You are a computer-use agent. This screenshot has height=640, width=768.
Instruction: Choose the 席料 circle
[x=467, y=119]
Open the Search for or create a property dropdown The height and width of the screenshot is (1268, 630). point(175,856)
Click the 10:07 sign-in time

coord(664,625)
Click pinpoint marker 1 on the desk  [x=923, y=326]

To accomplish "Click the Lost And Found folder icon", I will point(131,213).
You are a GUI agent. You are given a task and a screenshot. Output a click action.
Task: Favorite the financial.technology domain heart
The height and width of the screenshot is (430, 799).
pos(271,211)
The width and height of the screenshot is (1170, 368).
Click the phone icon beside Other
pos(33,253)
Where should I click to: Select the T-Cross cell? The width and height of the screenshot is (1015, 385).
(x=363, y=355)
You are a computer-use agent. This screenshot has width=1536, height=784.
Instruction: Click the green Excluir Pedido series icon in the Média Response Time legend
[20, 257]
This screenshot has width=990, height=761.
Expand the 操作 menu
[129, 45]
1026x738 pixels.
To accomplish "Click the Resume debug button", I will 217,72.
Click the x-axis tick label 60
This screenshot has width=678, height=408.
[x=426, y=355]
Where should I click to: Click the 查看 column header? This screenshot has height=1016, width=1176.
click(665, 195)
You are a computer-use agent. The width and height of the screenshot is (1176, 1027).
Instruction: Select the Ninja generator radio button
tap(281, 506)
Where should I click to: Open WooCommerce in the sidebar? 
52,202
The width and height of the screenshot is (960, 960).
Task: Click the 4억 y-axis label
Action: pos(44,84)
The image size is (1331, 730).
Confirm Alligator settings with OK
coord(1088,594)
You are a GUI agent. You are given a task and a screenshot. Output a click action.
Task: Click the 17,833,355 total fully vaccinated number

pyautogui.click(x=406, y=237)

§ **Directions**:
Take the line holding "Confirm Alligator settings with OK" and the lines after it through the end of the entries. Retype them exactly and add nothing.

§ **Answer to the exercise**:
Confirm Alligator settings with OK
coord(1088,594)
You are a GUI agent. You are given a task and a screenshot. Output a click action.
Task: Click the 17,833,355 total fully vaccinated number

pyautogui.click(x=406, y=237)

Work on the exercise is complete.